For me as a doctor, safeguarding has always prioritised the welfare of the patient at issue, whereas with Prevent the priority doesn’t appear to be the patient but is about protecting the state from violent and non-violent extremism. This precedent is especially worrying where the patient concerned is a child.

Nine out of ten referrals to Prevent from the NHS are found to have no risk of radicalisation after assessment. Surely there is something significantly wrong with the programme for such a large proportion of referrals to be deemed as needing no further action, compared with an average of 37 per cent within safeguarding? What happens to these patients when they have been through the stigmatisation of a Prevent referral? How long is data stored on these individuals and where? There appears to be no support, monitoring or follow-up for these patients, many of whom are referred without their knowledge or consent. Surely the lasting trauma these patients – especially the children – experience goes against safeguarding’s primary consideration of serving the best interests of the child?

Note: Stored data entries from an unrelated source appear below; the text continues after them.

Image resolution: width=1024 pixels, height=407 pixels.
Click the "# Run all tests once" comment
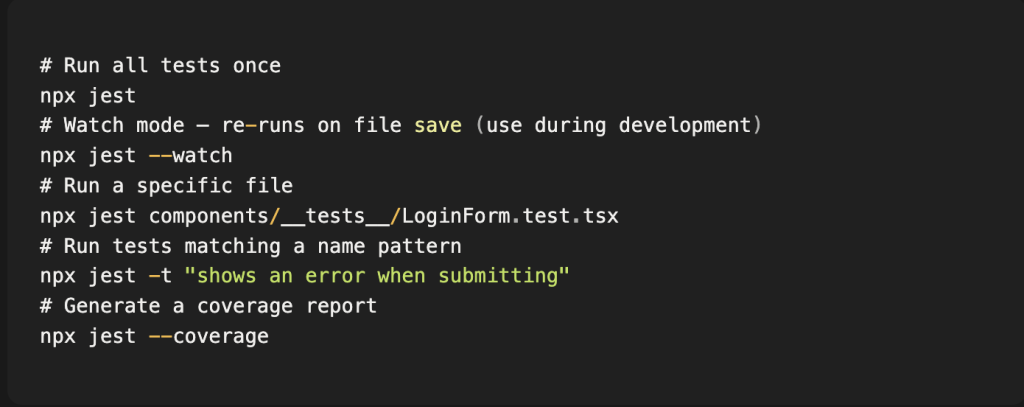160,66
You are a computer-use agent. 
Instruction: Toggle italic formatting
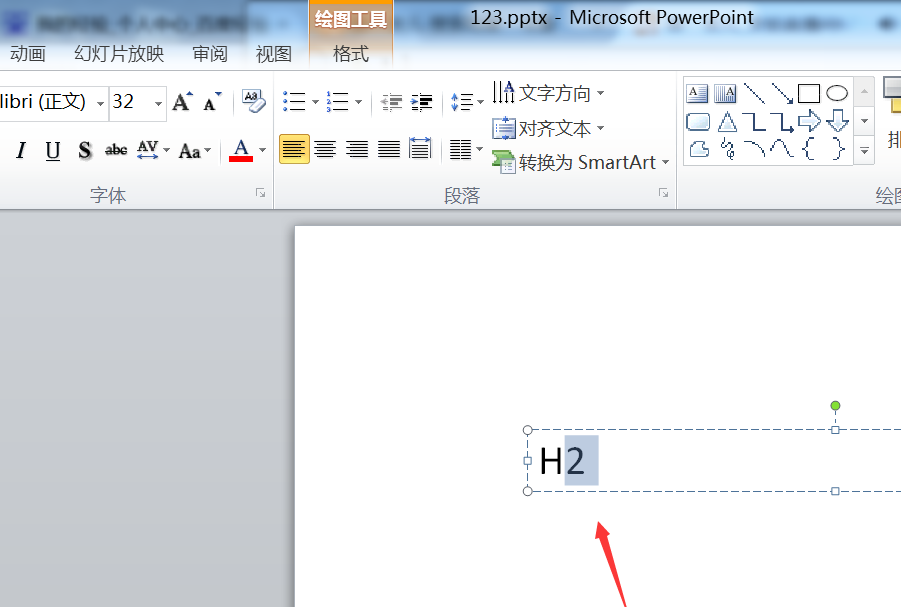20,149
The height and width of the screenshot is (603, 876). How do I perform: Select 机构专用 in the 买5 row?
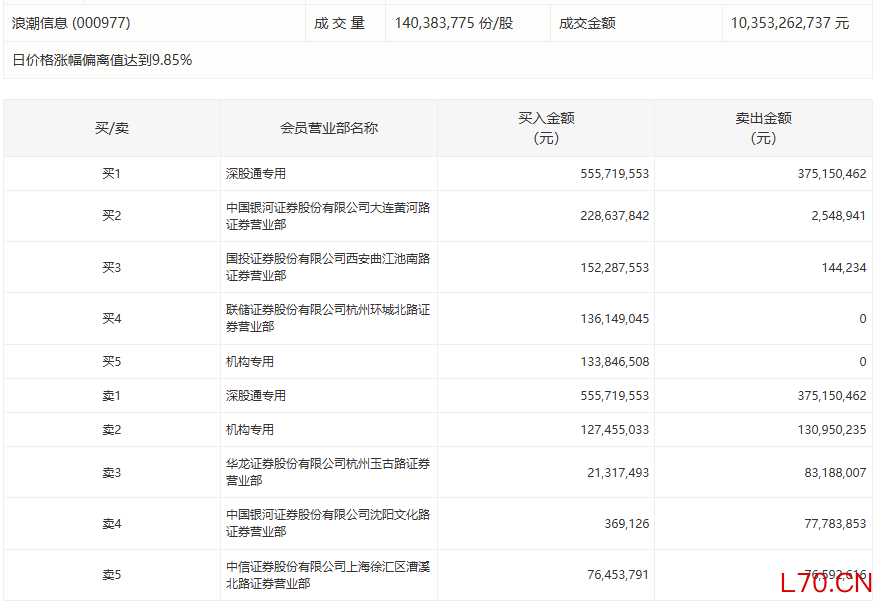coord(250,362)
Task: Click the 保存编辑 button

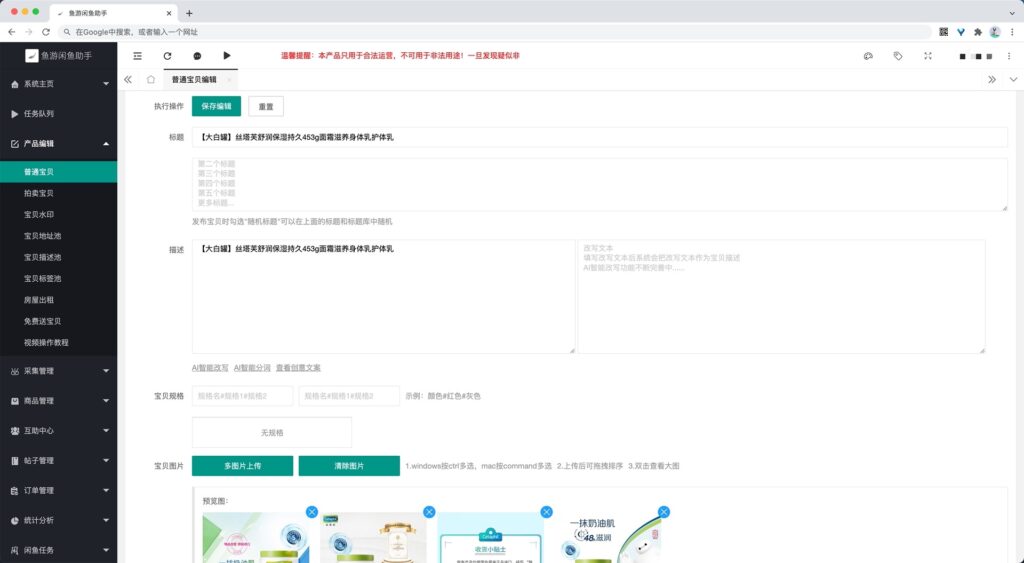Action: click(216, 106)
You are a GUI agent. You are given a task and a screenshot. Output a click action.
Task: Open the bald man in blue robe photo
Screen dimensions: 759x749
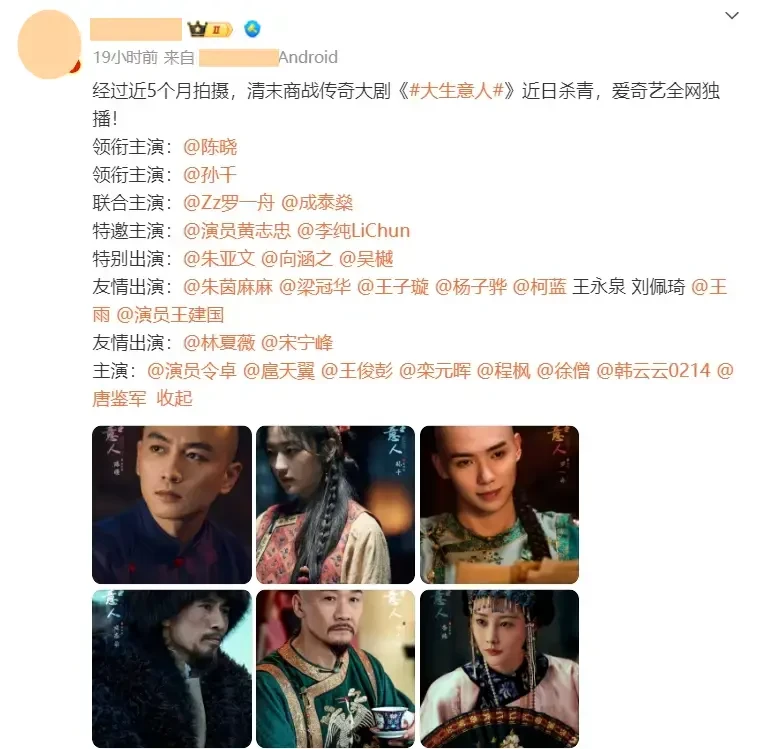172,504
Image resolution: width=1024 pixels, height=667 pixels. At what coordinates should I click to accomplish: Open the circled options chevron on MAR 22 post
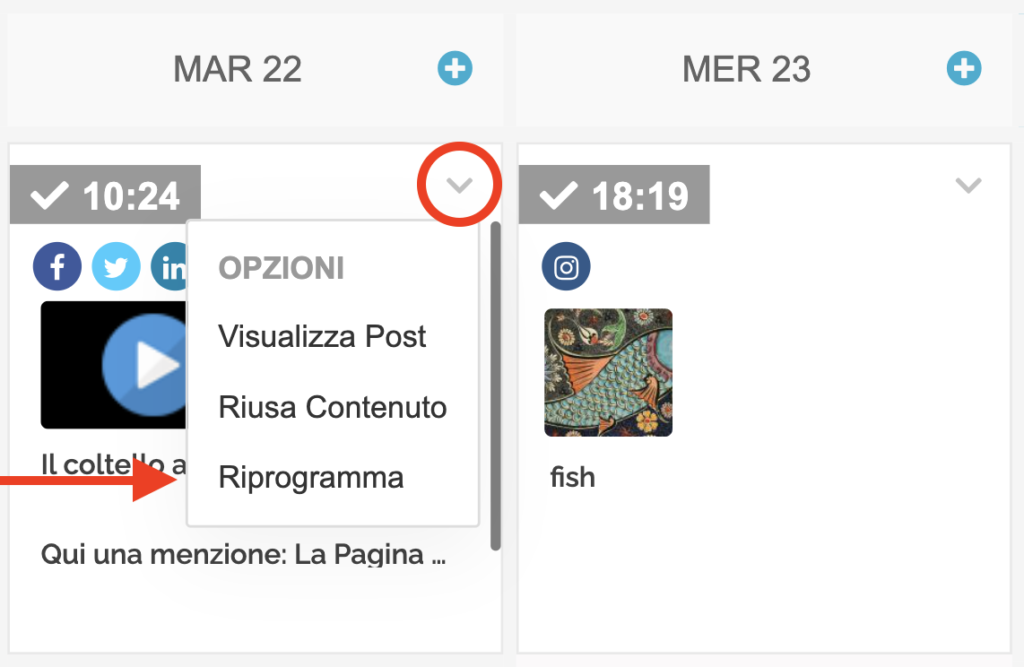pyautogui.click(x=459, y=185)
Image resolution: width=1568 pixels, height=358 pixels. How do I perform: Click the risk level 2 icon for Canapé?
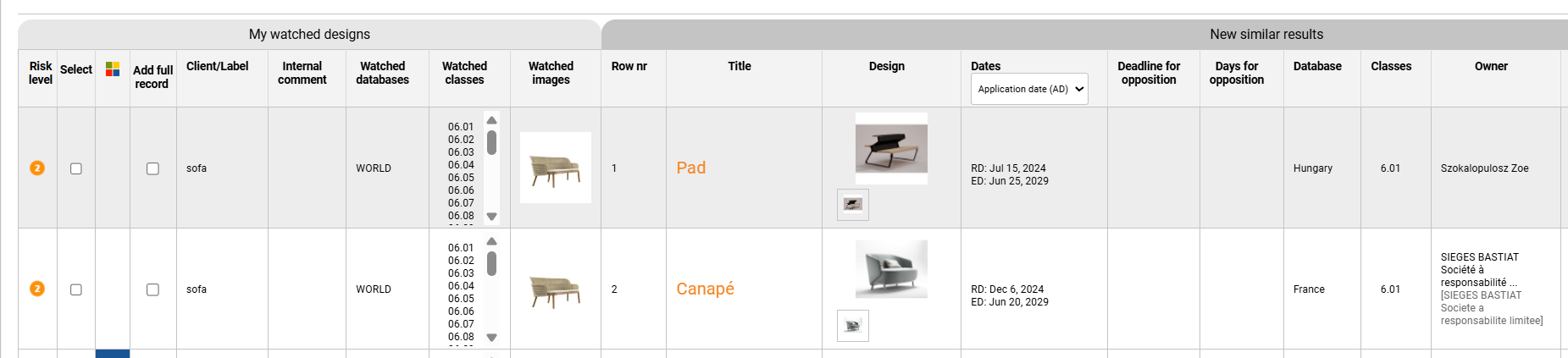click(x=37, y=289)
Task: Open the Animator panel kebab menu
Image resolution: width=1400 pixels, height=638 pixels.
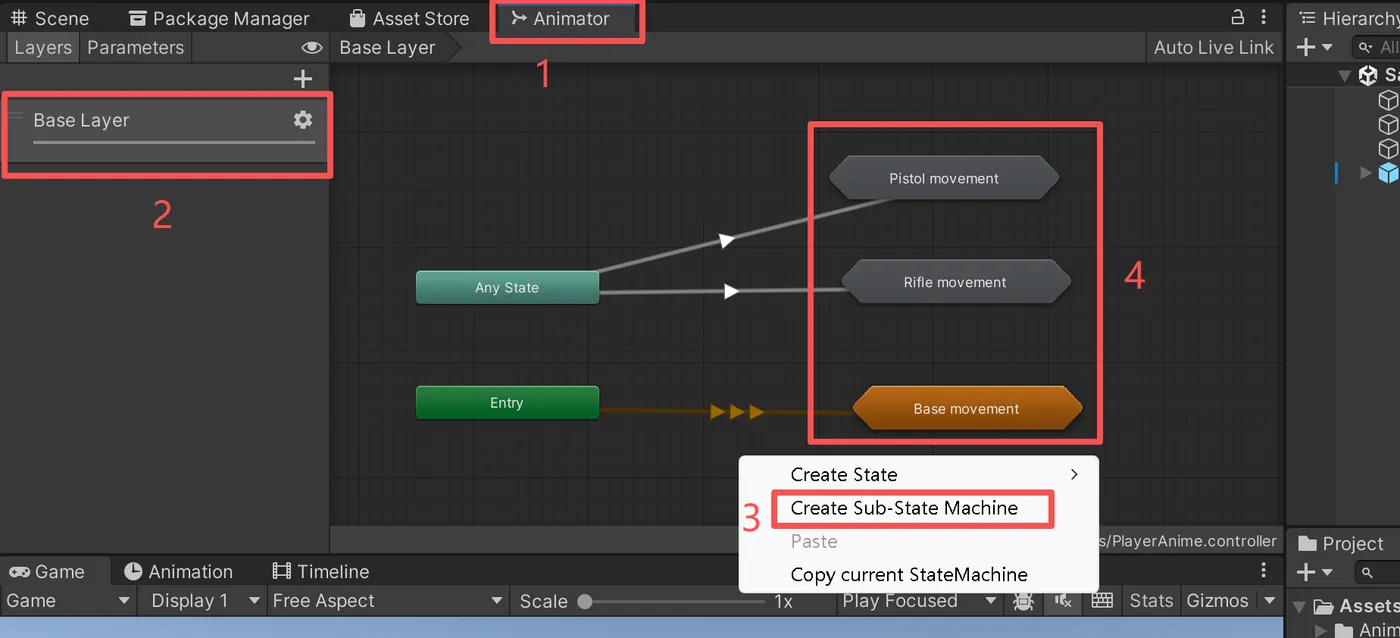Action: click(1265, 17)
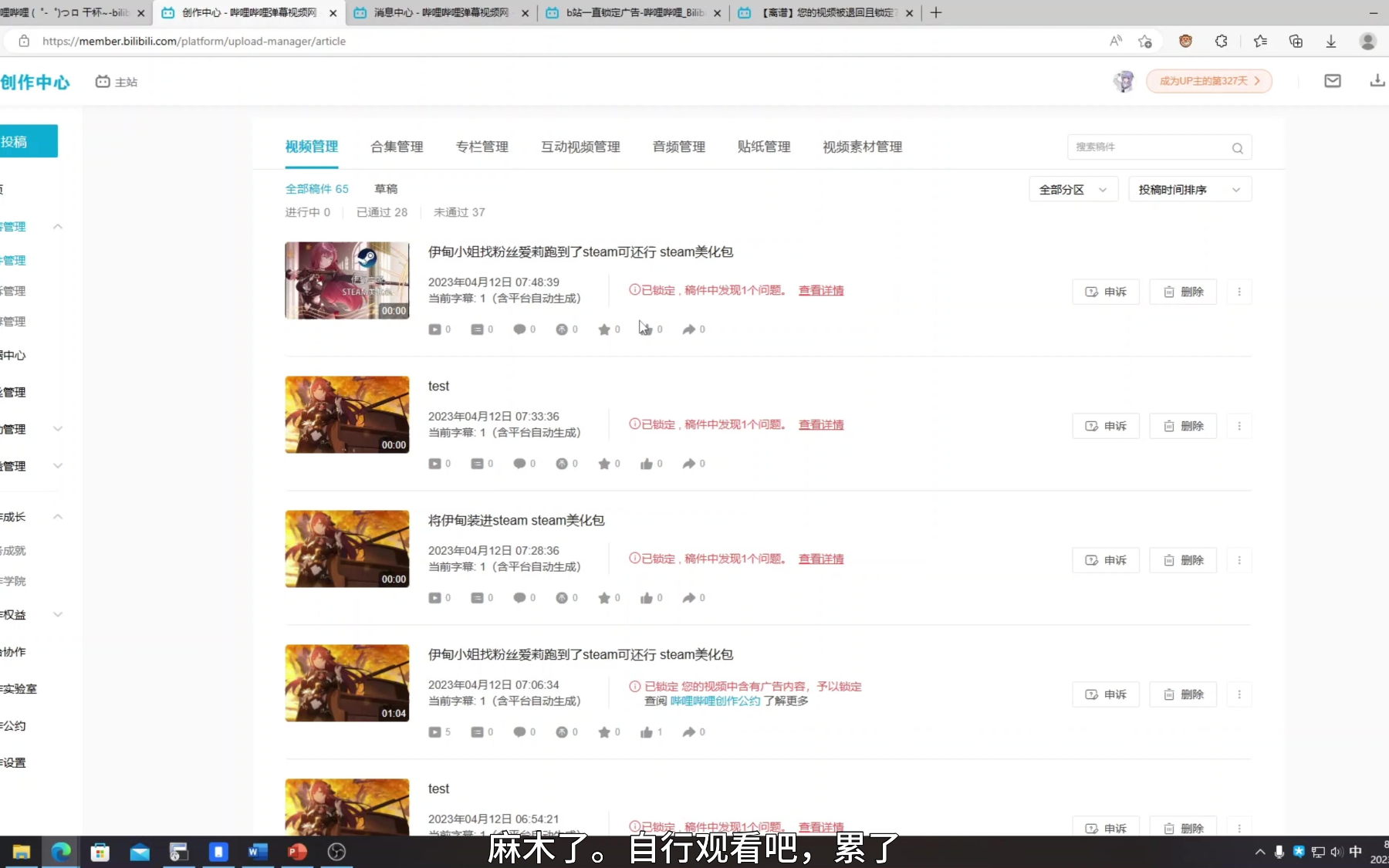
Task: Open the messages envelope icon in header
Action: pyautogui.click(x=1332, y=81)
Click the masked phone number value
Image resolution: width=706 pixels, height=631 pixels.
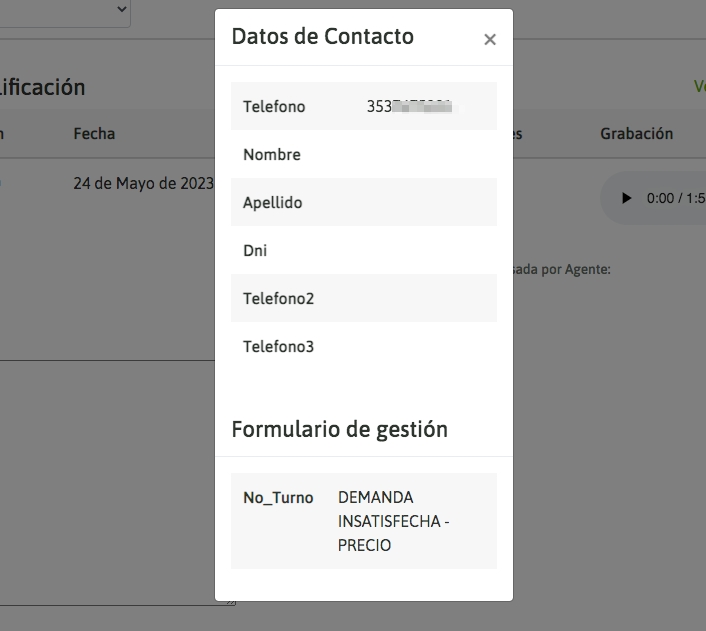click(410, 106)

All other areas of safeguarding are subject to clinical governance and audit to ensure best practice is occurring. This does not appear to be happening with Prevent. Is this because the duty is being driven down on authorities by security officials rather than practitioners? Access to data on Prevent referrals is limited and there is no transparency compared to safeguarding. This is not best clinical practice.

Siema Iqbal

Cheadle

Coverage of the war in Mosul

Right now we are bombarded with photos of children being pulled out of the rubble, people dying, hospitals being bombed and the wanton destruction of that city by Russia and Assad.

Recently Britain and America have started bombing a similar sized city in Iraq called Mosul and the coverage is utterly different. We are not subjected to daily film footage of what our bombs are doing to civilians in the same way as in Aleppo.

Mark Holt

Liverpool

The UK and the US’s one thing in common

After the EU referendum, I felt ashamed to be British. Now, after Donald Trump, I feel ashamed to be human.

Americans and Brits share one thing: a sense of misplaced superiority. When Trump supporters act so smug and superior to the outside one can easily recognise severely misplaced superiority especially on the part of Trump. Presumably this is how Brexiteers look to other Europeans.

Hamish M Ireland

North Berwick

We owe it to the young to stay in the EU

J Gaskell's letter (This Brexit shambles needs to stop, 20 November) was excellent. I do feel that many used Leave as a valid protest vote. Of course, we know this wasn’t what it was about, and the Brexit leaders were so colourful. But those leaders haven’t the slightest interest in those people who felt the need to protest. I live in London, and there’s a lot of need here too. The EU is our future, and our Westminster Government is anything but the place which will support us when we need support. Those who have access to “power” must do what they can to think seriously about the 23 June “result” and make good come from it, along with our friends in Europe. We must remain and build a future together – we (I’m 69) owe that to our young folk.

Ian Press

Address supplied

The Pontypool pound

The deprivation of Pontypool has made a British national newspaper. Why should the inhabitants of this town and similar ones right across these blighted isles have to pay tax direct to the Treasury in London? Wouldn't the tax be better kept at a local level in order to revitalise the local economy?

This is where a local currency comes in. A local bank would be established to issue electronic Pontypool pounds to be circulated locally, nourishing those parts that the Chancellor fails to reach. Employees would elect to receive a proportion of their pay in tax-free epounds that could only be spent at local businesses and services, thereby continuously benefiting the local community.

Geoff Naylor

Hampshire

Ambassador Trump

So, having “saved” us from surrendering our sovereignty to unelected bureaucrats in the EU, Donald Trump has requested that Nigel Farage becomes our unelected bureaucrat in the US. Oh, what brave new world is this that has such noble and self-sacrificing people in it?